Dataset entries
+ + +

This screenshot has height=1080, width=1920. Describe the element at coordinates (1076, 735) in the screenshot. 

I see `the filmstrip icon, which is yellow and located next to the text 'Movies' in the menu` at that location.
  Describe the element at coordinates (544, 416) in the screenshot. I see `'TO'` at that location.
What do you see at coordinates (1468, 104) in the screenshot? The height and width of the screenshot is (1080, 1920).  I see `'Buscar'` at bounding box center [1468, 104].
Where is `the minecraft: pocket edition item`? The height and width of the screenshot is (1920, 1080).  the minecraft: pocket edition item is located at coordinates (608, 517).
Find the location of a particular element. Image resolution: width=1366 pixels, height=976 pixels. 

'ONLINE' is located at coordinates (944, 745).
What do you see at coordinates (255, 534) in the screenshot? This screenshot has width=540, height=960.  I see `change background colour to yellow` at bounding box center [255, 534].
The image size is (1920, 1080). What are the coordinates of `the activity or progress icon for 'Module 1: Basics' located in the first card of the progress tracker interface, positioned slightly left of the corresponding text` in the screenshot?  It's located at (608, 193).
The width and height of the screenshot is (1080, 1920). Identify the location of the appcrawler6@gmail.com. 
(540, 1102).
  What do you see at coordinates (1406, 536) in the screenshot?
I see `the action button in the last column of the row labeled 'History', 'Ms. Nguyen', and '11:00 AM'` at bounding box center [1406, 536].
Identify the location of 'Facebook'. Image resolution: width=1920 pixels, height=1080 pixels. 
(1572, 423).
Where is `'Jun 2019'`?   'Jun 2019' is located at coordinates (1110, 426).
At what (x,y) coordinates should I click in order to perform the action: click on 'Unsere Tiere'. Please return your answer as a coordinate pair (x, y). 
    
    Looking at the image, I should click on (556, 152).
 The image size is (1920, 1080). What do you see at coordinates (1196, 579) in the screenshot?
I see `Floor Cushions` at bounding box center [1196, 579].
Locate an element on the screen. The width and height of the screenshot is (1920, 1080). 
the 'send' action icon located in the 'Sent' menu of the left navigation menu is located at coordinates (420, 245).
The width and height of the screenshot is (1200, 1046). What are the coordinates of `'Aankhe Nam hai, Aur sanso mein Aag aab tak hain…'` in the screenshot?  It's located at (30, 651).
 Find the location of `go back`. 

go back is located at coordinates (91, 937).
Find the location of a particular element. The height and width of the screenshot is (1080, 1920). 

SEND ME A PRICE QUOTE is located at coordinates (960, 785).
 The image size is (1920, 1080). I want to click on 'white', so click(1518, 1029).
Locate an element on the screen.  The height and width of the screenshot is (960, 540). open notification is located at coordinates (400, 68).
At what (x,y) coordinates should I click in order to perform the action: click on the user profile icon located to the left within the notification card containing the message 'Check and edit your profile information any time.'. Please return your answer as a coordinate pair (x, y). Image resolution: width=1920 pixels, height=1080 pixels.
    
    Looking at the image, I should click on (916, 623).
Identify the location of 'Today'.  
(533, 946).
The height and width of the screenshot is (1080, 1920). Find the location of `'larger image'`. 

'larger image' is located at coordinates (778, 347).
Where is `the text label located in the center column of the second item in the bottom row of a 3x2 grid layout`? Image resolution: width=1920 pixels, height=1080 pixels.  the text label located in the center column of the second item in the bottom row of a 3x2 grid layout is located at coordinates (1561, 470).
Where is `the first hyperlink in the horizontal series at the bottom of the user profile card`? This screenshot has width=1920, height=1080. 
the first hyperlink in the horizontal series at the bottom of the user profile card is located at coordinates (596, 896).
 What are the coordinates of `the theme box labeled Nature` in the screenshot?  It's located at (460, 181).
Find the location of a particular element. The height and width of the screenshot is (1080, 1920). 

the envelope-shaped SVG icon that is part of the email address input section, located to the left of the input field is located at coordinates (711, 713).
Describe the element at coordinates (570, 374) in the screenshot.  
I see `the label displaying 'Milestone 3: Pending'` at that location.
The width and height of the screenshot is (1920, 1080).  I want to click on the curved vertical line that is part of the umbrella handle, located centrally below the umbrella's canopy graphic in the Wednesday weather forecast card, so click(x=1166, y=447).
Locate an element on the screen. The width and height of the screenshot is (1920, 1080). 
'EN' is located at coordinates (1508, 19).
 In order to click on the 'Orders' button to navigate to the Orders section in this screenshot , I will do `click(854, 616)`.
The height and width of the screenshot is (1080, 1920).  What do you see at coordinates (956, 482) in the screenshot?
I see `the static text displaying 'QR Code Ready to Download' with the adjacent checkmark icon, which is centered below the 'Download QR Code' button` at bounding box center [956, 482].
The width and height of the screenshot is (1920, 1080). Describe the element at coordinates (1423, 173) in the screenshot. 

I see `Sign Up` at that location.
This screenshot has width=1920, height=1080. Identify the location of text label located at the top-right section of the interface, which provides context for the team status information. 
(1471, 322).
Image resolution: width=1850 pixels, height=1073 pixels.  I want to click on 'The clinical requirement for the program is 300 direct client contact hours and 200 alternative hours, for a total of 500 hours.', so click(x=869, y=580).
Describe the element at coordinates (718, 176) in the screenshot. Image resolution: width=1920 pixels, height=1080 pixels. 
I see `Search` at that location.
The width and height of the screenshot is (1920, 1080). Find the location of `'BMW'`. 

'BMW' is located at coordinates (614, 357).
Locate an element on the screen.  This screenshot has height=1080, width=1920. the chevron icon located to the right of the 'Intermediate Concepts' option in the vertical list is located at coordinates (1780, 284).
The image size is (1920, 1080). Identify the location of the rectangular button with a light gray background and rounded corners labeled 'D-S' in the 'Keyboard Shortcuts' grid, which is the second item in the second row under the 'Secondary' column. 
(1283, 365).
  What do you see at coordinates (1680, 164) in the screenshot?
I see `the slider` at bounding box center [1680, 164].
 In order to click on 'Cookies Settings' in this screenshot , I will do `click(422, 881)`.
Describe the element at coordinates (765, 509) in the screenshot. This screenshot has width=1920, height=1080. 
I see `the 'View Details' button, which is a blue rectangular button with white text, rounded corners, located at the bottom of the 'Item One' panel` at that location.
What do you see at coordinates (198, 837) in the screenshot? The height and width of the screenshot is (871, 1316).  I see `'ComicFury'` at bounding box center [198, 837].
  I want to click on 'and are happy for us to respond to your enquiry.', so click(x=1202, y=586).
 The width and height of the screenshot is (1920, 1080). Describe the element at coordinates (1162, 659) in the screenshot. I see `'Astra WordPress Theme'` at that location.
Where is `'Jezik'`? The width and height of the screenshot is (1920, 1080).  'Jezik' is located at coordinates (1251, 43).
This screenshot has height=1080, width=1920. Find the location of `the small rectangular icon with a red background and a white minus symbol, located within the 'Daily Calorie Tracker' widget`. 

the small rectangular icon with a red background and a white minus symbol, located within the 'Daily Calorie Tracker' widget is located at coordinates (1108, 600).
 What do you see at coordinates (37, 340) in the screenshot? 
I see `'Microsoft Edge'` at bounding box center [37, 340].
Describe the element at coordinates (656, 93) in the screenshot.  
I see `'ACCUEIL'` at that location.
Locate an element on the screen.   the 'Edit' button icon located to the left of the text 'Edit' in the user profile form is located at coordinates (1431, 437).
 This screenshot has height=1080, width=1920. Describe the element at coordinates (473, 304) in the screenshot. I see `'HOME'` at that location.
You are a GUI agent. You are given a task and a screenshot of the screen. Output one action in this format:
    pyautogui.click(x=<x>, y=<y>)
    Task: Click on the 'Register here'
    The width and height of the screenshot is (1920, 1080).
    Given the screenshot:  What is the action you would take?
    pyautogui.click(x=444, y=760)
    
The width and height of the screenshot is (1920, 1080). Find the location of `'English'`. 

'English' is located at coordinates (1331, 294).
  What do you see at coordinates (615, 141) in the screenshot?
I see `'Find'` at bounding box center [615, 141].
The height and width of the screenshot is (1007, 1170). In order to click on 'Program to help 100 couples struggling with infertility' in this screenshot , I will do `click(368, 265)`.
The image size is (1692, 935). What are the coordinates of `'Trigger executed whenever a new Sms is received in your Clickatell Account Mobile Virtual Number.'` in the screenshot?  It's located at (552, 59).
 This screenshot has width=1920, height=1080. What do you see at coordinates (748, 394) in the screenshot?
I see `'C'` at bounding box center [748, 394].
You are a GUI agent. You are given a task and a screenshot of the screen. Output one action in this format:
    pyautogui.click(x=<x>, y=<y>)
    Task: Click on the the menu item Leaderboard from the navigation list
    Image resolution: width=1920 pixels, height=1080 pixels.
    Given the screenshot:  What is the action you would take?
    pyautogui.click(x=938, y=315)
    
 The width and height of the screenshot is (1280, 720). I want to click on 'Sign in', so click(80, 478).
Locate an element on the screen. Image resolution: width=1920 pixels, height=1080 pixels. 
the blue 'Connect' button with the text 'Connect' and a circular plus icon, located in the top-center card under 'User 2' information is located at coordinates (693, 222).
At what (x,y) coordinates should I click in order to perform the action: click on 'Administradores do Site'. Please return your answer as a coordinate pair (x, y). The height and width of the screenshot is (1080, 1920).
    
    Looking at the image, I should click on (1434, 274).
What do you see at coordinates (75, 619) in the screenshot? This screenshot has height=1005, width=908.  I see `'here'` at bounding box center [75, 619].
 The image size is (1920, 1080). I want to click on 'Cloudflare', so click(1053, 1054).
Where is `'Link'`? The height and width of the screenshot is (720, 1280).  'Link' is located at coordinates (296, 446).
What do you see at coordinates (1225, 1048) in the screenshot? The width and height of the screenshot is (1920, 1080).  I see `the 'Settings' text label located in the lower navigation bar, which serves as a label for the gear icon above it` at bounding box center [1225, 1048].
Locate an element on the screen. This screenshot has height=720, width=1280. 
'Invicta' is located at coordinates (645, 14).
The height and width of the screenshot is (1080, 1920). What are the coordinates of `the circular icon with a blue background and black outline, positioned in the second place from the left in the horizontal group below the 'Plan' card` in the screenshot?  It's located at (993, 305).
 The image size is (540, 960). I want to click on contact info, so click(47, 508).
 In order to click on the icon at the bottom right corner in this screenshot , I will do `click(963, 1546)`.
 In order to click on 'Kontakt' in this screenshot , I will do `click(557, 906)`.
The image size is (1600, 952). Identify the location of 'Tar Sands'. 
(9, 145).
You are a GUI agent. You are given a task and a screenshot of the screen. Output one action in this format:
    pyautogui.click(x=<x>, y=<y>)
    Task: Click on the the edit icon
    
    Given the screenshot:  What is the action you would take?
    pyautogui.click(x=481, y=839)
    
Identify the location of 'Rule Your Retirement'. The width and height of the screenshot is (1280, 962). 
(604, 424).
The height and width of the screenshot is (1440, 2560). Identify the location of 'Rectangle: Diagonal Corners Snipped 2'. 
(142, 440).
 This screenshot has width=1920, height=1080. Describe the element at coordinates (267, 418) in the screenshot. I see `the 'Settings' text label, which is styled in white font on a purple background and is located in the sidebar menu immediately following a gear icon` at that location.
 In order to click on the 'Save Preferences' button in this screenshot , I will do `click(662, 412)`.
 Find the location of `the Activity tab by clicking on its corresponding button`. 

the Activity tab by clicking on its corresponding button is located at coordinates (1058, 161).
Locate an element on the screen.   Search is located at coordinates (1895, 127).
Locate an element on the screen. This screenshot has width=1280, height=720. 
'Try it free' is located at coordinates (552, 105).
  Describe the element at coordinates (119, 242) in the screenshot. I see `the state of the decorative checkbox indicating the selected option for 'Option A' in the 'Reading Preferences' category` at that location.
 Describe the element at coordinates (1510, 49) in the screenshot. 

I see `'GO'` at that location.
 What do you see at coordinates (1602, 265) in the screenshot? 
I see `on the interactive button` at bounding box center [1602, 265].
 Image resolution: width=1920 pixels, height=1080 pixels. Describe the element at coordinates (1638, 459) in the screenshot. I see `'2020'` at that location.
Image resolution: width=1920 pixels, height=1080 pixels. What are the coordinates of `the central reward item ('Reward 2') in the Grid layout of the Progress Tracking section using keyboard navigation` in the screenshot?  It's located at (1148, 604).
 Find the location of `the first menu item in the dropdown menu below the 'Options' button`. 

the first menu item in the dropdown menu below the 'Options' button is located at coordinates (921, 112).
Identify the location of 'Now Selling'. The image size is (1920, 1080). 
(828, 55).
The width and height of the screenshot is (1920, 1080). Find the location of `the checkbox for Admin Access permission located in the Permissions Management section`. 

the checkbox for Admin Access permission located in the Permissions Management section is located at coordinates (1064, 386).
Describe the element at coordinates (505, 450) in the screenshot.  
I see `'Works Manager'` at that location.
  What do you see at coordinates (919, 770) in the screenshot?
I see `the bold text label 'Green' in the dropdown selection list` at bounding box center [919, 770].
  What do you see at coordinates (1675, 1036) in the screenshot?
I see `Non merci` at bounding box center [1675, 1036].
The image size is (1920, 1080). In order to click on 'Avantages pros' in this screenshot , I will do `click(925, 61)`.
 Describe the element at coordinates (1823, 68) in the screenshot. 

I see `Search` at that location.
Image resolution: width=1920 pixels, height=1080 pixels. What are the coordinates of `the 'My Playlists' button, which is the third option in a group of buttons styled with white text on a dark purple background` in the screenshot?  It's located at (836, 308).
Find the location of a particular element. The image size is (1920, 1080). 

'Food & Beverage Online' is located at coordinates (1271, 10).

+ + +

» **GIVEN PROBLEM**
Render the entries as a Markdown table with columns "No." and "Text", one row per line and no rows for blank lines. Begin at the line that has "Identify the location of 'Today'." and stop after the line that has "at (460, 181).".

» **RESPONSE FOR THIS EXERCISE**
| No. | Text |
|---|---|
| 1 | Identify the location of 'Today'.   |
| 2 | (533, 946). |
| 3 | The height and width of the screenshot is (1080, 1920). Find the location of `'larger image'`.  |
| 4 | 'larger image' is located at coordinates (778, 347). |
| 5 | Where is `the text label located in the center column of the second item in the bottom row of a 3x2 grid layout`? Image resolution: width=1920 pixels, height=1080 pixels.  the text label located in the center column of the second item in the bottom row of a 3x2 grid layout is located at coordinates (1561, 470). |
| 6 | Where is `the first hyperlink in the horizontal series at the bottom of the user profile card`? This screenshot has width=1920, height=1080.  |
| 7 | the first hyperlink in the horizontal series at the bottom of the user profile card is located at coordinates (596, 896). |
| 8 |  What are the coordinates of `the theme box labeled Nature` in the screenshot?  It's located at (460, 181). |